§ **How to complete this task**: The answer must restate every record word for word.

§ **The data**:
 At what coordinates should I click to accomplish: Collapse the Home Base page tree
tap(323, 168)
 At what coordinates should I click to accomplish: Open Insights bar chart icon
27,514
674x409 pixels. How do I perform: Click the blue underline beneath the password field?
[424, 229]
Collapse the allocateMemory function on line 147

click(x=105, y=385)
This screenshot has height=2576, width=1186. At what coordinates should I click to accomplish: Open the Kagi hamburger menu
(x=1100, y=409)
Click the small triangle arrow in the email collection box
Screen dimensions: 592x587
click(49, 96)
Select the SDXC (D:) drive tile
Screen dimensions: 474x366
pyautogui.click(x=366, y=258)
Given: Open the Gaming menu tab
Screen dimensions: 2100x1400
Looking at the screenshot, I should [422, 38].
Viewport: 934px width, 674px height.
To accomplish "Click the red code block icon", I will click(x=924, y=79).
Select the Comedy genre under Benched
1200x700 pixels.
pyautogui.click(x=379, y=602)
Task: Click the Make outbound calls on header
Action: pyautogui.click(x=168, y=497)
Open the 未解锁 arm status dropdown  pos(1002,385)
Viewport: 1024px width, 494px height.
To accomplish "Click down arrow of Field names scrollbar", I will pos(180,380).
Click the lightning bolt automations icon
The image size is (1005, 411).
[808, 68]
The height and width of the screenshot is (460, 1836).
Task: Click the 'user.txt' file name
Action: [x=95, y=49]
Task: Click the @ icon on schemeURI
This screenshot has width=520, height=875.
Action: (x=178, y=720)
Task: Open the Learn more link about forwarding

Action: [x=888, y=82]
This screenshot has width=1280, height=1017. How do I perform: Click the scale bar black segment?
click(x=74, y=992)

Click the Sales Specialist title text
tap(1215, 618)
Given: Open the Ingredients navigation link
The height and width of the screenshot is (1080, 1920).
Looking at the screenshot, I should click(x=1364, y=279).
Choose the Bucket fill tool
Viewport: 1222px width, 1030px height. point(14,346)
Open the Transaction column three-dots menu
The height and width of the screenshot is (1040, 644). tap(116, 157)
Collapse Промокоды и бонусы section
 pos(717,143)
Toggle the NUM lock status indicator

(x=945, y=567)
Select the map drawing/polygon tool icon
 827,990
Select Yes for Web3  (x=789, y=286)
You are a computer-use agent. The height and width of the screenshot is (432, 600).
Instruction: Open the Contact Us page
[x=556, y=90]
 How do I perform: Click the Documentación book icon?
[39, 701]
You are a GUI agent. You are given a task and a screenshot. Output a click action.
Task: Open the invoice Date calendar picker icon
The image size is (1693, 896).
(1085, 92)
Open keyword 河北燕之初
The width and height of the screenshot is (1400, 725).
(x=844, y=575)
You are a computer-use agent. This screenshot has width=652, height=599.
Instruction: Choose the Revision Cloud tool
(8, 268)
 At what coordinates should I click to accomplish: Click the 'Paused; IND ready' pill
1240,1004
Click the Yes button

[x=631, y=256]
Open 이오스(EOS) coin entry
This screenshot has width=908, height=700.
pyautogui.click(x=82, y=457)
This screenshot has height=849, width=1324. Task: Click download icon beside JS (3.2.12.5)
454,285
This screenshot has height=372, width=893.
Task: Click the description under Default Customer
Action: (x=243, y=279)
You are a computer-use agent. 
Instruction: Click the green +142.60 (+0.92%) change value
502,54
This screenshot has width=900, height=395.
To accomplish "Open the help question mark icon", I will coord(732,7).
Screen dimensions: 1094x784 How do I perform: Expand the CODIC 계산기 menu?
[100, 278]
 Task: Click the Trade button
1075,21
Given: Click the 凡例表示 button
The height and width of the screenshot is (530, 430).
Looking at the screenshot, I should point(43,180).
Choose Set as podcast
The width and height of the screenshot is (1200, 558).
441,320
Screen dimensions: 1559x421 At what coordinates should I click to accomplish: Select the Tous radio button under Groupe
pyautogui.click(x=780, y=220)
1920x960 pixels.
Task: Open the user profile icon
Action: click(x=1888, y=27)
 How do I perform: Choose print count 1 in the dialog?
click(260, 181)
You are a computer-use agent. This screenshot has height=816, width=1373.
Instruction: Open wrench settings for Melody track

§ **Written solution**:
 At what coordinates should I click to accomplish: Collapse the Home Base page tree
tap(323, 168)
 At what coordinates should I click to accomplish: Open Insights bar chart icon
27,514
674x409 pixels. How do I perform: Click the blue underline beneath the password field?
[424, 229]
Collapse the allocateMemory function on line 147

click(x=105, y=385)
This screenshot has height=2576, width=1186. At what coordinates should I click to accomplish: Open the Kagi hamburger menu
(x=1100, y=409)
Click the small triangle arrow in the email collection box
Screen dimensions: 592x587
click(49, 96)
Select the SDXC (D:) drive tile
Screen dimensions: 474x366
pyautogui.click(x=366, y=258)
Given: Open the Gaming menu tab
Screen dimensions: 2100x1400
Looking at the screenshot, I should [422, 38].
Viewport: 934px width, 674px height.
To accomplish "Click the red code block icon", I will click(x=924, y=79).
Select the Comedy genre under Benched
1200x700 pixels.
pyautogui.click(x=379, y=602)
Task: Click the Make outbound calls on header
Action: pyautogui.click(x=168, y=497)
Open the 未解锁 arm status dropdown  pos(1002,385)
Viewport: 1024px width, 494px height.
To accomplish "Click down arrow of Field names scrollbar", I will pos(180,380).
Click the lightning bolt automations icon
The image size is (1005, 411).
[808, 68]
The height and width of the screenshot is (460, 1836).
Task: Click the 'user.txt' file name
Action: [x=95, y=49]
Task: Click the @ icon on schemeURI
This screenshot has width=520, height=875.
Action: (x=178, y=720)
Task: Open the Learn more link about forwarding

Action: [x=888, y=82]
This screenshot has width=1280, height=1017. How do I perform: Click the scale bar black segment?
click(x=74, y=992)

Click the Sales Specialist title text
tap(1215, 618)
Given: Open the Ingredients navigation link
The height and width of the screenshot is (1080, 1920).
Looking at the screenshot, I should click(x=1364, y=279).
Choose the Bucket fill tool
Viewport: 1222px width, 1030px height. point(14,346)
Open the Transaction column three-dots menu
The height and width of the screenshot is (1040, 644). tap(116, 157)
Collapse Промокоды и бонусы section
 pos(717,143)
Toggle the NUM lock status indicator

(x=945, y=567)
Select the map drawing/polygon tool icon
 827,990
Select Yes for Web3  (x=789, y=286)
You are a computer-use agent. The height and width of the screenshot is (432, 600).
Instruction: Open the Contact Us page
[x=556, y=90]
 How do I perform: Click the Documentación book icon?
[39, 701]
You are a GUI agent. You are given a task and a screenshot. Output a click action.
Task: Open the invoice Date calendar picker icon
The image size is (1693, 896).
(1085, 92)
Open keyword 河北燕之初
The width and height of the screenshot is (1400, 725).
(x=844, y=575)
You are a computer-use agent. This screenshot has width=652, height=599.
Instruction: Choose the Revision Cloud tool
(8, 268)
 At what coordinates should I click to accomplish: Click the 'Paused; IND ready' pill
1240,1004
Click the Yes button

[x=631, y=256]
Open 이오스(EOS) coin entry
This screenshot has width=908, height=700.
pyautogui.click(x=82, y=457)
This screenshot has height=849, width=1324. Task: Click download icon beside JS (3.2.12.5)
454,285
This screenshot has height=372, width=893.
Task: Click the description under Default Customer
Action: (x=243, y=279)
You are a computer-use agent. 
Instruction: Click the green +142.60 (+0.92%) change value
502,54
This screenshot has width=900, height=395.
To accomplish "Open the help question mark icon", I will coord(732,7).
Screen dimensions: 1094x784 How do I perform: Expand the CODIC 계산기 menu?
[100, 278]
 Task: Click the Trade button
1075,21
Given: Click the 凡例表示 button
The height and width of the screenshot is (530, 430).
Looking at the screenshot, I should point(43,180).
Choose Set as podcast
The width and height of the screenshot is (1200, 558).
441,320
Screen dimensions: 1559x421 At what coordinates should I click to accomplish: Select the Tous radio button under Groupe
pyautogui.click(x=780, y=220)
1920x960 pixels.
Task: Open the user profile icon
Action: click(x=1888, y=27)
 How do I perform: Choose print count 1 in the dialog?
click(260, 181)
You are a computer-use agent. This screenshot has height=816, width=1373.
Instruction: Open wrench settings for Melody track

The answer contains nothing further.